Start of Reading passage
In this clinical case, the patient was non-compliant with regular dental attendance due to his dental anxiety. Although there is no documented association between vEDS and low Body Mass Index (BMI), our patient had a BMI of 14 on admission. Due to this, his dieticians recommended a high calorie, carbohydrate rich diet. Morphological changes to the teeth were evident, and he complained of bleeding gums when tooth brushing. These risk factors are likely to have contributed to our patient’s poor oral health and resultant need for dental extractions.
A potentially co-causative factor in our patient’s poor dental health are reports of deposits fibrinoids, which produce vasculitis, in the gingival tissues suggesting that the intra-oral mucosa of patients with vEDS is more prone to inflammation [8]. The condition is linked with early periodontitis, mucosal ulceration, gingival bleeding, mobility and loose teeth, enamel hypoplasia and irregular dentine structures, further highlighting the increased dental needs in this cohort of patients [8]. Our patient would therefore have benefitted from focused oral health preventative measures including specific dietary advice with oral health surveillance and management of caries by a general dental practitioner.
Our patient had previously undergone closure of his unilateral incomplete cleft lip and palate. Cleft palate is not commonly associated with vEDS, however Okamura noted this link in a 6-yearold [9]. Further research into this topic may be beneficial, as there is potentially a mechanistic relationship between connective tissue disorders and failure of fusion at embryonic nasal prominences, but this is poorly understood [10].
Delayed healing and spontaneous haematoma following surgery is a known complication of vEDS due to vascular wall fragility [11]. In other surgical specialties, the incidence of post-operative bleeding in these patients is deemed ‘significant,’ and it seems that the late presentation of significant haematoma in our patient is concurrent with previous findings in other specialties [12]. Vascular complications in individuals suffering from vEDS have been noted in all anatomical areas, with surgical repair of major vessels often difficult due to vessel wall fragility [4].
In this case, the subsequent haematoma was not managed invasively. Simple measures such as pressure and coolant therapy may have reduced the timescale of the acute episode. Steroids or medicinal leech use may also have reduced recovery time [13]. Use of suction drainage as a treatment modality for the patient was discussed and is frequently used to treat haematomas within the maxillofacial region [14]. However, in this instance, it was decided that such an intervention would be too traumatic and could result in further complications.
Conclusion
Patients with vEDS require particular attention with regards to oral health prevention and management. This is crucial in order to reduce dental disease, which may require surgical management resulting in postoperative bleeding and an increased risk of morbidity and mortality. We believe this is the first reported case of a bleeding complication associated with routine oral surgery in a patient with vEDS. A multidisciplinary approach to the patient’s management resulted in a favourable outcome and complete resolution of the haematomas without further surgical intervention.
End of Reading passage
Start of Data to examine
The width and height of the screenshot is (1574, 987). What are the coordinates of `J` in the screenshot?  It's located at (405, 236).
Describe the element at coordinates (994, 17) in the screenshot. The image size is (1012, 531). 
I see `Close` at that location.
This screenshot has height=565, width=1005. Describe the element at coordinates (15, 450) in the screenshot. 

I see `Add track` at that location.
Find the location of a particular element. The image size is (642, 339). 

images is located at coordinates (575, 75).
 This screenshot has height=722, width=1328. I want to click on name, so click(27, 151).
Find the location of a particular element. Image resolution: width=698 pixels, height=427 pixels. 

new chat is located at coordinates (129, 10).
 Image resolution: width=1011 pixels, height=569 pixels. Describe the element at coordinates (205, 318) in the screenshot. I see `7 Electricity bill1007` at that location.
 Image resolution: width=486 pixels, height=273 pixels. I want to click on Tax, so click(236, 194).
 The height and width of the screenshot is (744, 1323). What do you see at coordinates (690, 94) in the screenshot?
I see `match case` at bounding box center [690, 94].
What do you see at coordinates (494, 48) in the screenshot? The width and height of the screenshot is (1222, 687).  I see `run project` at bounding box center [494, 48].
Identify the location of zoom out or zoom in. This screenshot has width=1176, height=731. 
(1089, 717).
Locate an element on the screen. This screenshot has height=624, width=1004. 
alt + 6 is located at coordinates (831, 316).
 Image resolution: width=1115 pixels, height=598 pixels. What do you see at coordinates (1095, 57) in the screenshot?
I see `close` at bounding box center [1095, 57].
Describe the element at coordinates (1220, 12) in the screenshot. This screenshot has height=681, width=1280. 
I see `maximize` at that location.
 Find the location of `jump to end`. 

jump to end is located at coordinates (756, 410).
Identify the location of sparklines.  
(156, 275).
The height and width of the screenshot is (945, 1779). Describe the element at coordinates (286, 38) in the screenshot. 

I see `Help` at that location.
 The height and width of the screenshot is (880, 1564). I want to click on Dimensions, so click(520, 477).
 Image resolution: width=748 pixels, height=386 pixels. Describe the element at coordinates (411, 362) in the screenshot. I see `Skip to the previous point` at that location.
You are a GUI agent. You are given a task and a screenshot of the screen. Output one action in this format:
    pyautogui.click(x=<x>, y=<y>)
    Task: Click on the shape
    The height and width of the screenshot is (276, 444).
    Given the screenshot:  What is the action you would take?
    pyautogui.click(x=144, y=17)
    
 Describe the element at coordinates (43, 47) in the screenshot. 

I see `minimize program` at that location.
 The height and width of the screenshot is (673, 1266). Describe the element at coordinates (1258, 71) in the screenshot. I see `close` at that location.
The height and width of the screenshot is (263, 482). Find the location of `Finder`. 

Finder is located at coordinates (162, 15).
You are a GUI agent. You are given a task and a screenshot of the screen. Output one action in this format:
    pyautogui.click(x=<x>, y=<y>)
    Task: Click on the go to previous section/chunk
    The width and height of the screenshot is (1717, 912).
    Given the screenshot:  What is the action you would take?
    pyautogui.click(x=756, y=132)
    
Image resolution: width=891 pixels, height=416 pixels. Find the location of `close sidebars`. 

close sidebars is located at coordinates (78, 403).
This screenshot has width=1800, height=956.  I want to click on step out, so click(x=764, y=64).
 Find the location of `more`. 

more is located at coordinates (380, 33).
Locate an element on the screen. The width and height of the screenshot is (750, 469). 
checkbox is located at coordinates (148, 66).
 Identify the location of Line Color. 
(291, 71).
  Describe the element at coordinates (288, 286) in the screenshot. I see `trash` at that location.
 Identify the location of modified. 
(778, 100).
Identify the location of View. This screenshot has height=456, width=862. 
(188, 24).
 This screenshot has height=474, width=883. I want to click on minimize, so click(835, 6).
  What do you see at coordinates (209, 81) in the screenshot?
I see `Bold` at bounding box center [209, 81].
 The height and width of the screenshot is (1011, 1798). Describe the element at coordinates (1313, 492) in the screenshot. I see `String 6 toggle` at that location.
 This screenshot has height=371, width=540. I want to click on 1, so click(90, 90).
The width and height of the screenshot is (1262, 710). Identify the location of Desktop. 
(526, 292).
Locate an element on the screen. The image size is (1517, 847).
End of Data to examine
• **Problem details**
Rewrite the case discussion from the words "Our patient had previously" through the words "poorly understood [10].", replacing "poorly understood" with "not well understood".

• **Exercise answer**
Our patient had previously undergone closure of his unilateral incomplete cleft lip and palate. Cleft palate is not commonly associated with vEDS, however Okamura noted this link in a 6-yearold [9]. Further research into this topic may be beneficial, as there is potentially a mechanistic relationship between connective tissue disorders and failure of fusion at embryonic nasal prominences, but this is not well understood [10].